(122f) Analytical Ultracentrifugation As a Tool for Multidimensional Characterization of Nanoparticles

Wawra, S. E., Friedrich-Alexander-Universität Erlangen-Nürnberg (FAU)
Walter, J., Friedrich-Alexander-Universität Erlangen-Nürnberg (FAU)
Thajudeen, T., Friedrich-Alexander-Universität Erlangen-Nürnberg (FAU)
Segets, D., Friedrich-Alexander Universität Erlangen-Nürnberg
Peukert, W., University of Erlangen-Nuremberg
The analysis of size, shape and density is essential for nanoparticles (NP), especially as they exhibit a large variety of properties. A combined approach to assess and correlate these parameters is challenging. Conventional particle measurement techniques like scattering, field flow fractionation or microscopy techniques are often limited by statistics, resolution and applicability to broad particle size distributions (PSD).
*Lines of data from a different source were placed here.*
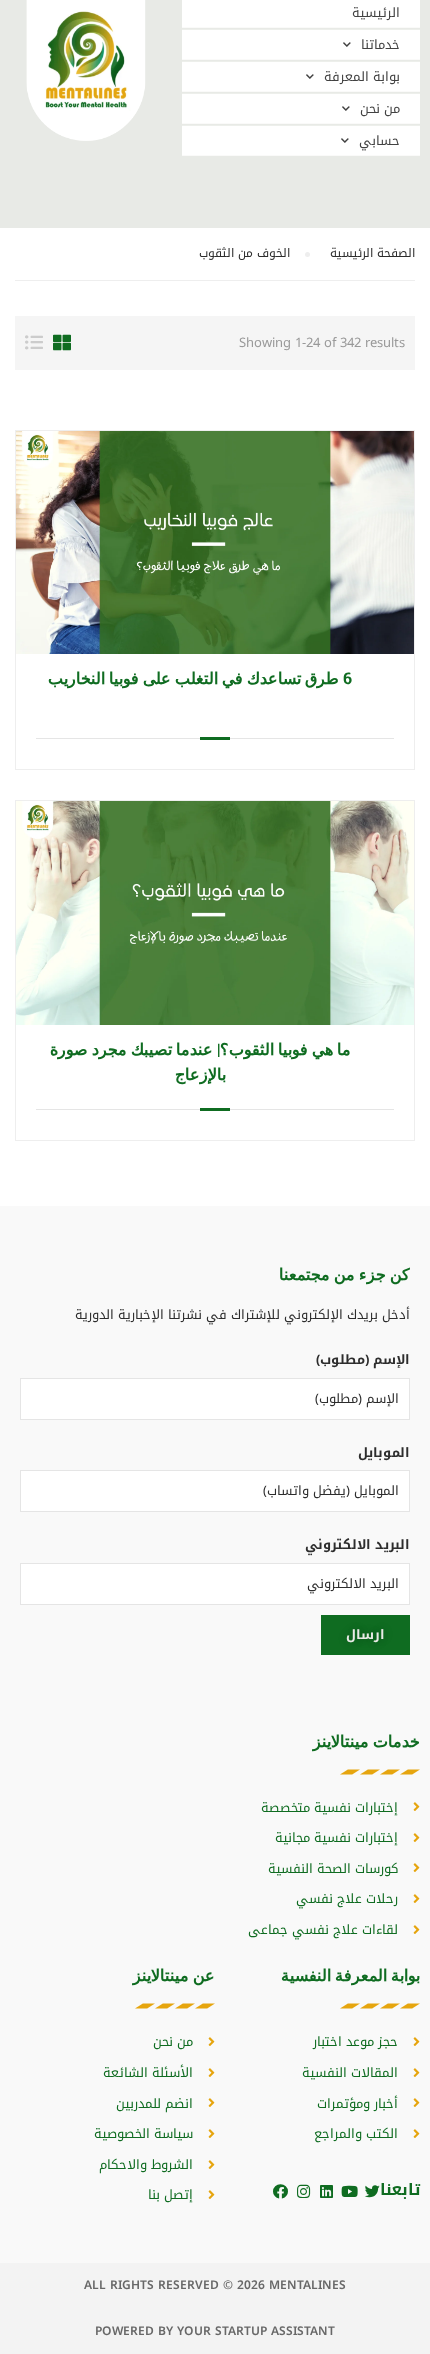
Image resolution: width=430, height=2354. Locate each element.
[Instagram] (303, 2191)
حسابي (379, 140)
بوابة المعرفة (362, 76)
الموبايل (384, 1452)
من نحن (380, 108)
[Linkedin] (326, 2191)
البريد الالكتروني (357, 1544)
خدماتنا (380, 44)
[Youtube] (349, 2191)
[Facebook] (280, 2191)
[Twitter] (372, 2191)
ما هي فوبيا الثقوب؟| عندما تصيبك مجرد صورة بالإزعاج (200, 1061)
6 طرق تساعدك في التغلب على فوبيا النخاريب (200, 677)
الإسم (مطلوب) (363, 1359)
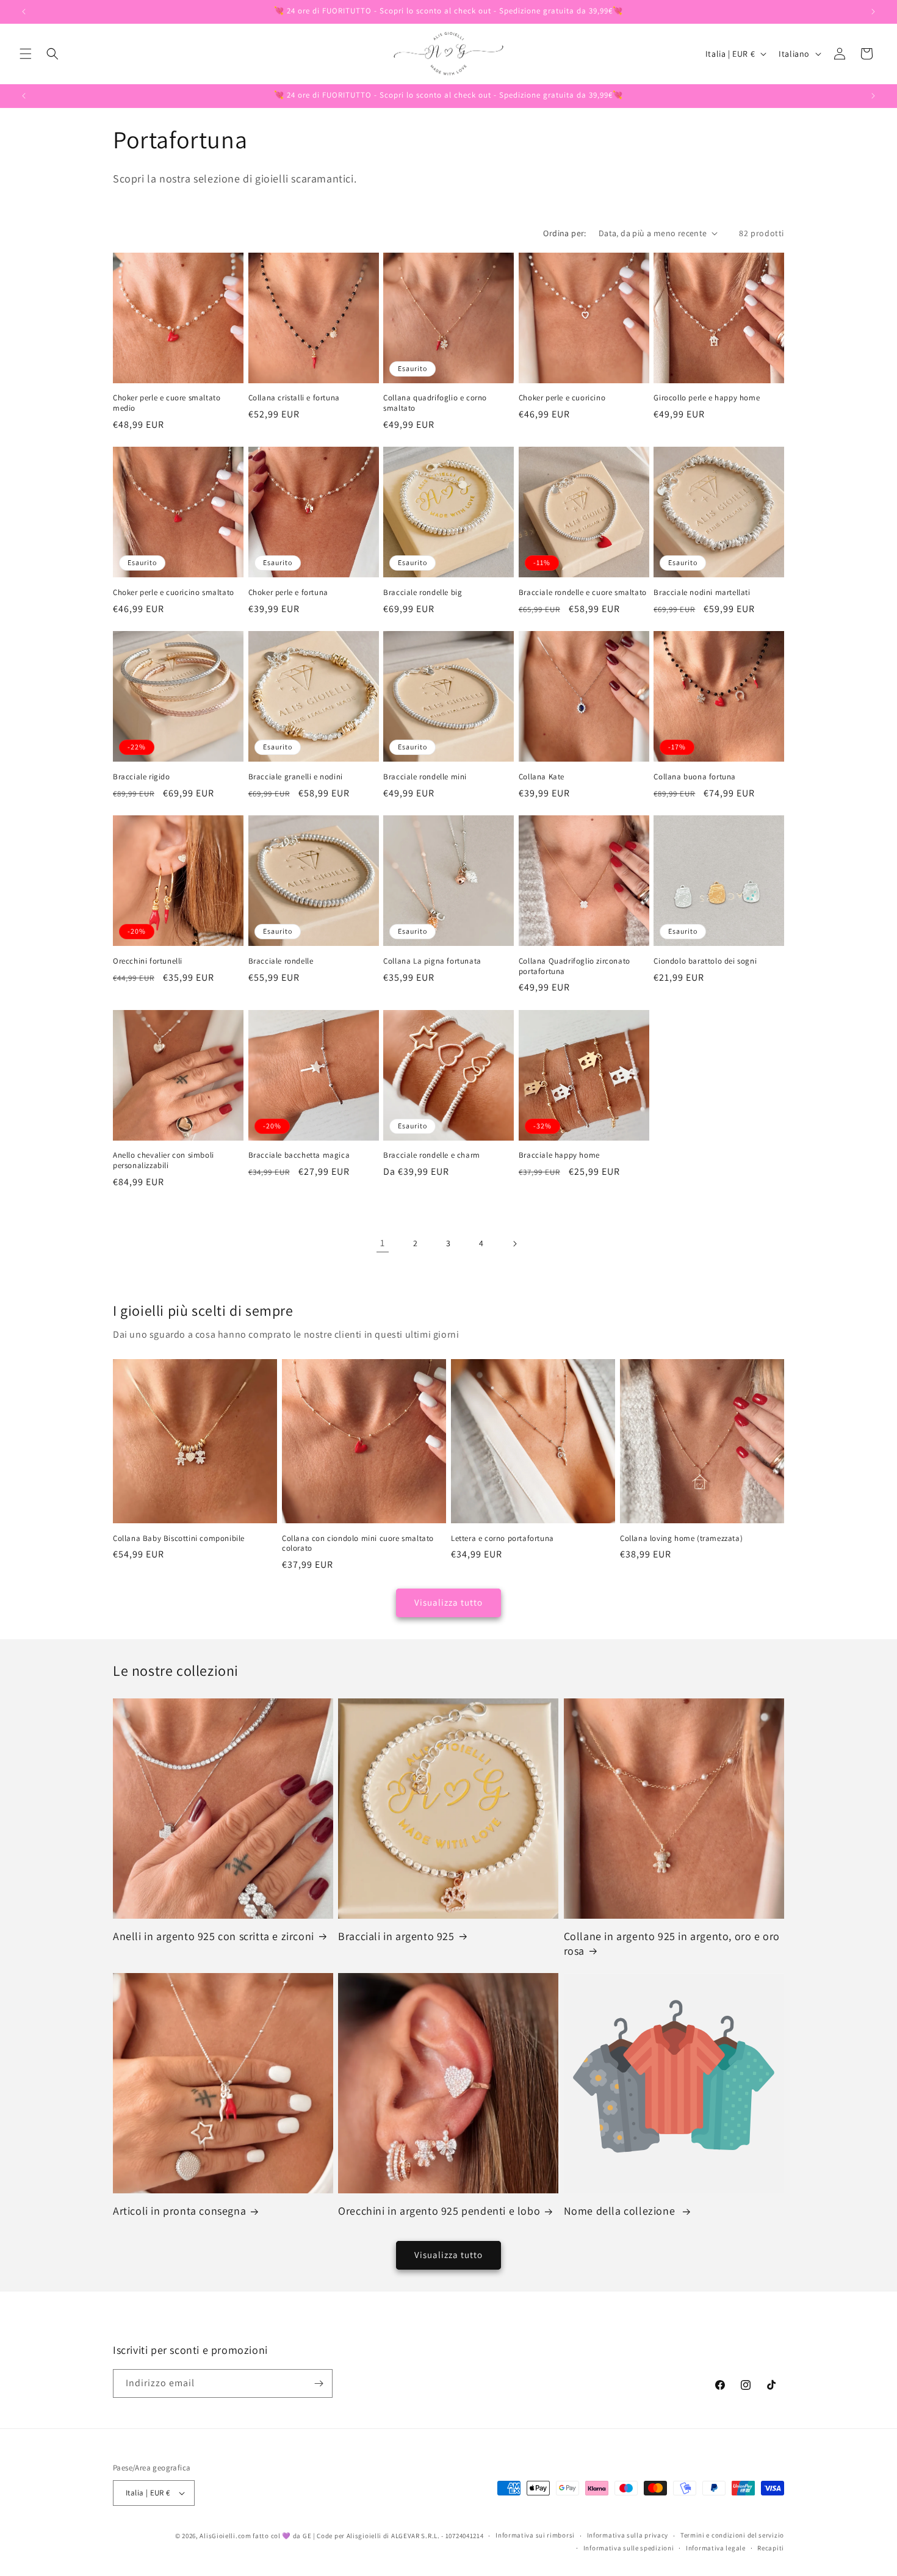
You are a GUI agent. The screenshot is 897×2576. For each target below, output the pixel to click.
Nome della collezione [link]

Analytical Ultracentrifugation equipped with an UV/VIS multiwavelength spectrometer (MWL-AUC) can serve as a powerful tool for the multidimensional characterization of nanoparticles. It combines the detection of optical spectra in the range from 240 to 1000 nm with fractionation by a centrifugal field. Our recent developments regarding instrumentation, data acquisition and evaluation allow us to largely extent the possibilities of MWL-AUC in the context of nanoparticle characterization.

Graphene oxide (GO) is a representative for the emerging class of 2D materials and originates from the exfoliation of chemically modified graphite as a first step in the top-down approach to produce graphene. However, statistically relevant characterization techniques of shape and size distributions with reasonable temporal time effort were not available for these nanoplatelets. Therefore, a new methodology was developed to determine the lateral size distribution directly in solution within a few hours [1]. This unique approach allows to investigate processes like ultrasonication or ball milling of GO and determine the size evolution of nanoplatelets in detail [2]. The thereby determined size reduction rate could be correlated with material properties originating from raman-, solid-state nuclear magnetic resonance and thermal gravimetric analysis measurements, enabling us to identify relevant process parameters for processing of 2D materials. By changing type and amount of functionalization, controlled and scalable production of nanoplatelets becomes possible.

MWL-AUC can be combined with other techniques like the scanning mobility particle sizer (SMPS), where particles are classified according to their mobility diameter in the gas phase [3]. This is especially interesting as the two methods give information on the same particles in two distinct environments allowing for quantitative shape analysis and for validating colloidal stability of e.g. ionomer particles in solution.

Finally, core shell NPs (e.g. ZnO, CuInS2) were addressed as these particle systems cause special challenges to conventional measurement techniques. This is mainly due to the pronounced polydispersity of many nanoparticle systems. Therefore, we developed a new methodology for the simultaneous determination of size and density for polydisperse PSDs based on the parametrically constrained spectrum analysis implemented in the free software tool UltraScan3 [4]. The high resolution both in density and size allows characterizing the core-shell properties of NPs within one single experiment.

MWL-AUC has proven to be a powerful and indispensable method for the multidimensional characterization of nanoparticles directly in solution. The direct correlation of size, shape and optical properties of NPs is possible in a range from 1 nm to 1 µm making it highly relevant for numerous applications in industry and science.


1. J. Walter, T. J. Nacken, C. Damm, et al., Determination of the Lateral Dimension of Graphene Oxide Nanosheets Using Analytical Ultracentrifugation. Small, 2015, 11, 814.

2. C. E. Halbig, T. J. Nacken, J. Walter, et al., Quantitative investigation of the fragmentation process and defect density evolution of oxo-functionalized graphene due to ultrasonication and milling. Carbon, 2016, 96, 897.

3. T. Thajudeen, J. Walter, R. Srikantharajah et. al., Determination of the length and diameter
of nanorods by a combination of analytical ultracentrifugation and scanning mobility

particle sizer. Nanoscale Horiz., 2017.

4. J. Walter, G. Gorbet, T. Akdas, et al., 2D analysis of polydisperse core–shell nanoparticles using analytical ultracentrifugation. Analyst, 2017, 142.